Athena

Filme de Romain Gavras, França 2022.
Athena é um filme incendiário. Parte de uma situação incendiária: a violência policial que resulta na morte de um jovem muçulmano do conjunto habitacional que dá nome ao filme. O coquetel molotov divide o protagonismo com os dois irmãos da vítima, Abdel (Dali Benssalah) e Karim (Sami Slimane). Karim inflama outros adolescentes do conjunto a declararem guerra contra a polícia. Exige que os responsáveis pelo assassinato (registrado em vídeo), sejam presos e julgados. Abdel, um pouco mais velho, quer acalmar os ânimos, preocupa-se que não haja mais vítimas. Ele serve no exército e confia que as autoridades irão descobrir os assassinos de seu irmão. A sonoridade dos nomes, Karim e Abdel, que lembra Caim e Abel, sugere que o conflito irá além do clássico comunidade versus polícia.

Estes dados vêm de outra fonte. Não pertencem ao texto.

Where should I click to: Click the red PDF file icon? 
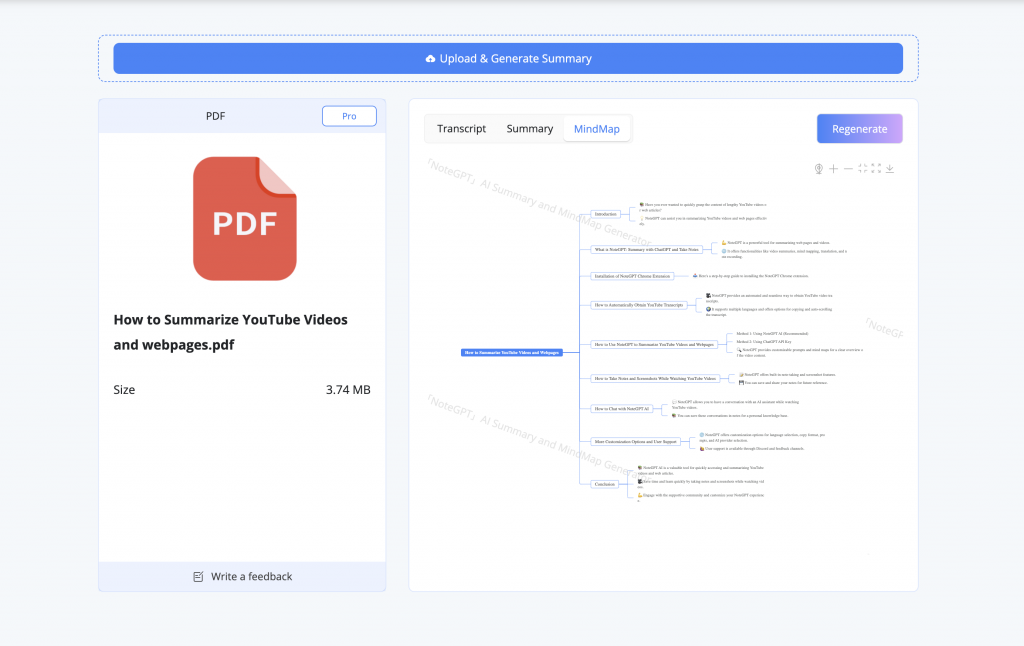coord(245,219)
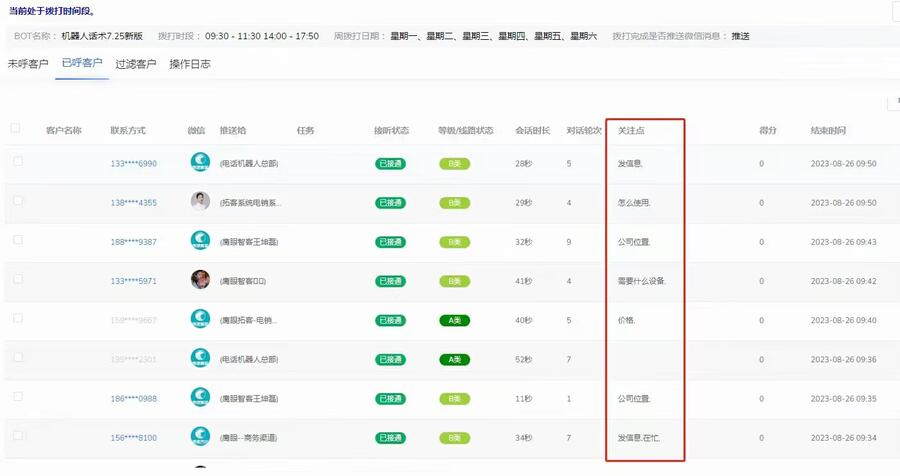Viewport: 900px width, 476px height.
Task: Open phone number link 186****0988
Action: [x=133, y=399]
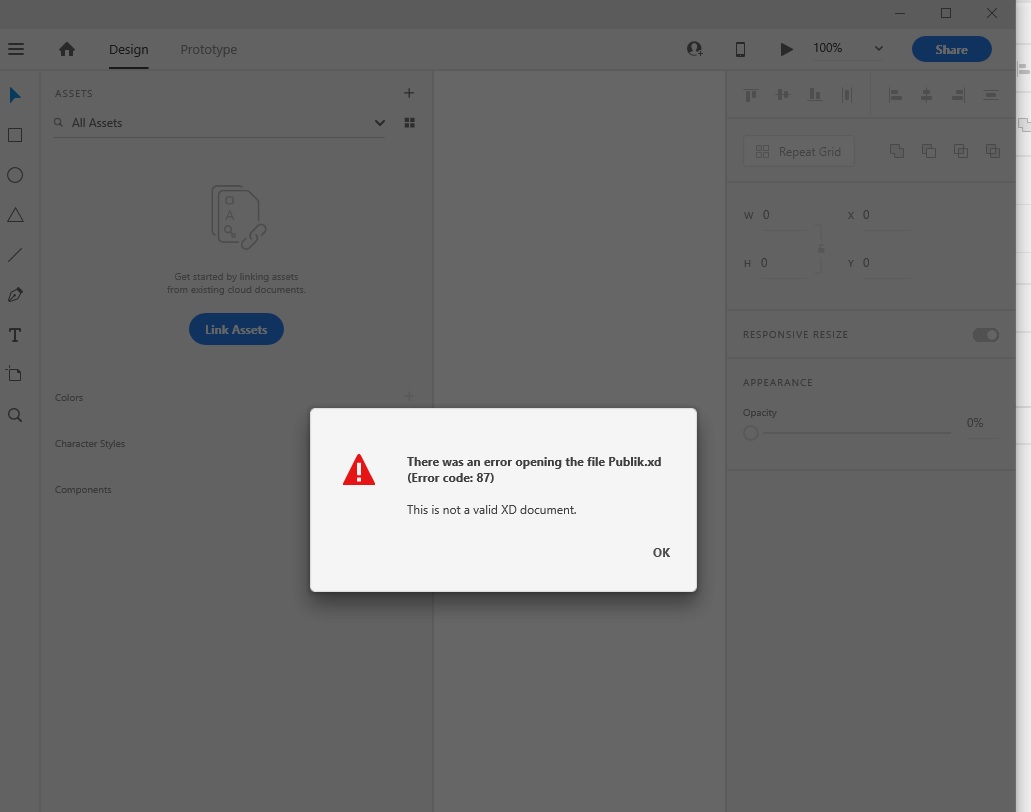Toggle Responsive Resize on
The height and width of the screenshot is (812, 1031).
(x=985, y=335)
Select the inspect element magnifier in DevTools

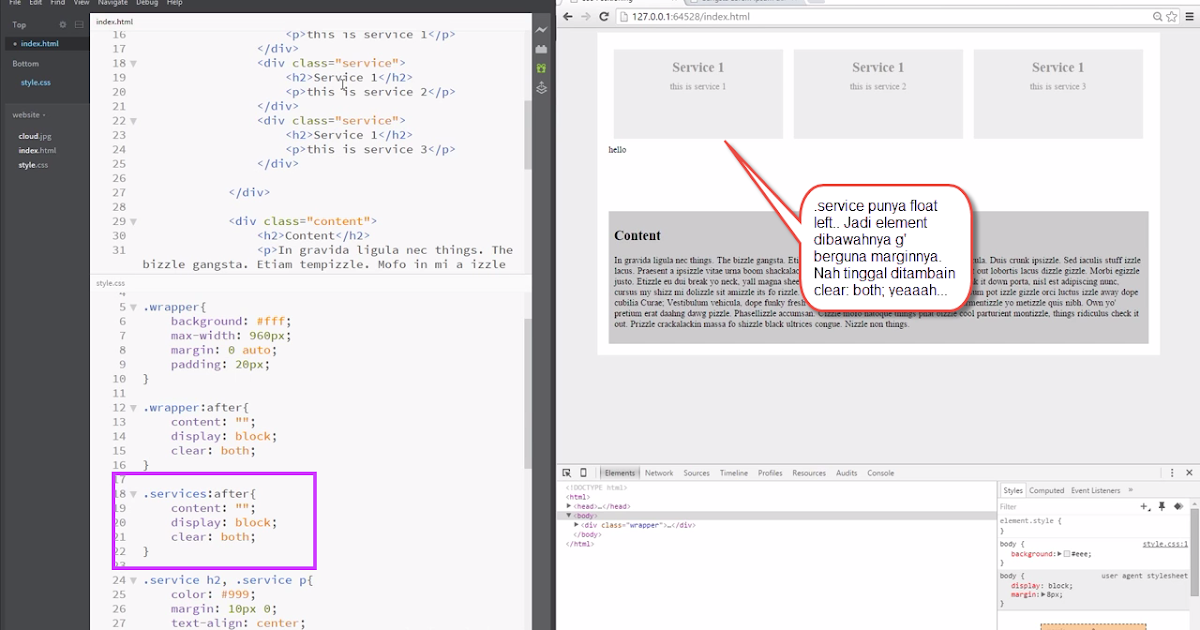point(567,472)
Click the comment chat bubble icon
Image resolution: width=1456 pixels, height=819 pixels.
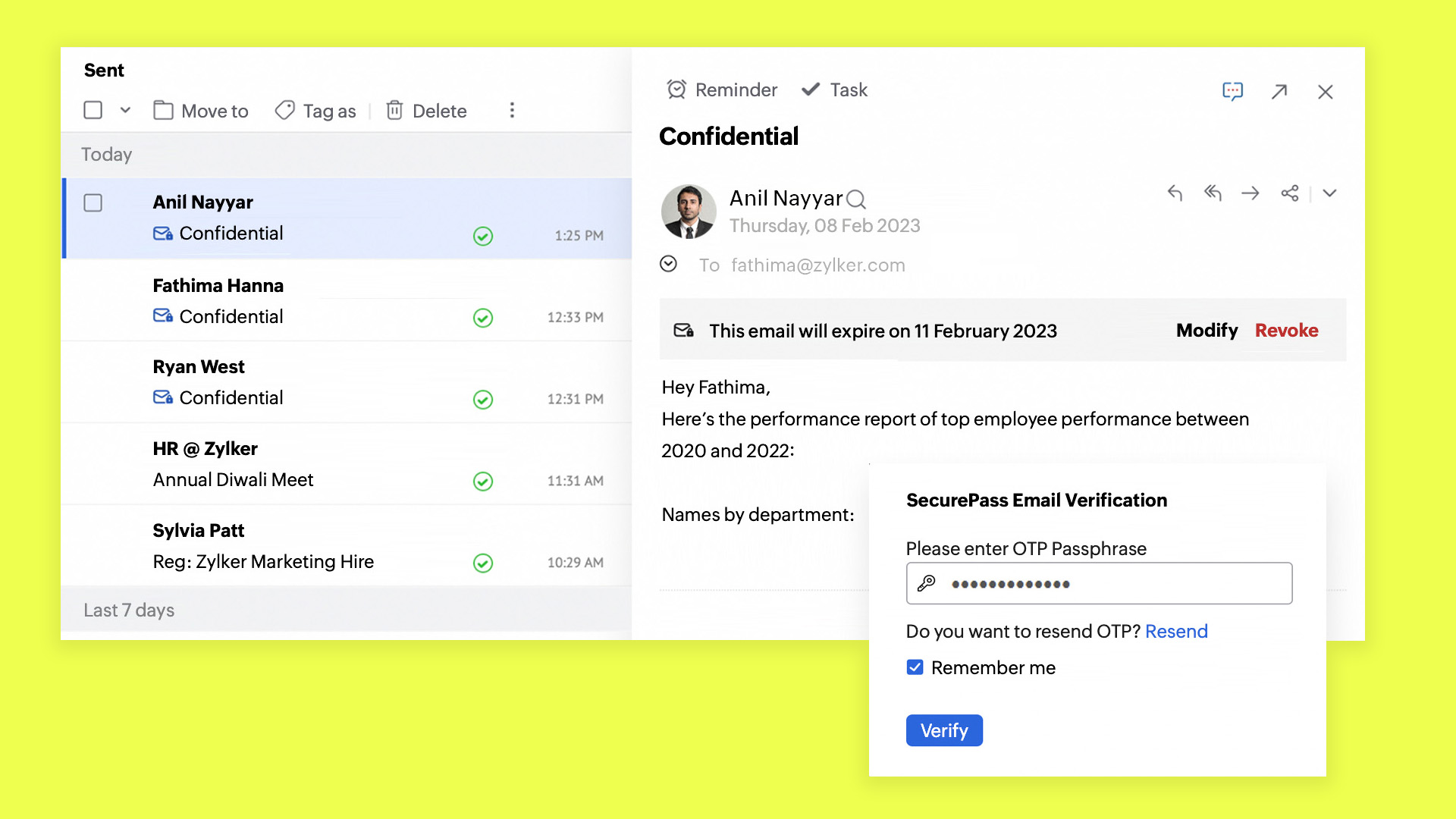pos(1233,92)
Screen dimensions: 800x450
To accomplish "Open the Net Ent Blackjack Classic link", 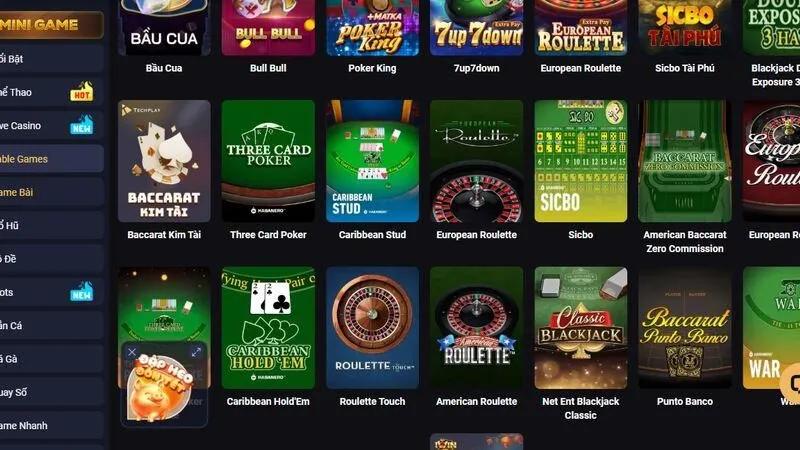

Para complicar ainda mais, um terceiro irmão é traficante e sua única preocupação é com seu “empreendimento”. Ele e sua quadrilha tentam sair do conjunto habitacional sitiado, levando suas mercadorias, mas são impedidos pelos jovens inflamados liderados por Karim.
O roteiro de Athena tem todos os ingredientes de uma tragédia. Mas a alta intensidade do filme remete mais a um filme de ação, aliviando um pouco o peso da tragédia e criando, ao lado dela, uma obra tensa e densa, de tirar o fôlego. A mim o filme fez lembrar, na intensidade, no tema e no uso de referências mitológicas, o The Warriors de Walter Hills, de 1979.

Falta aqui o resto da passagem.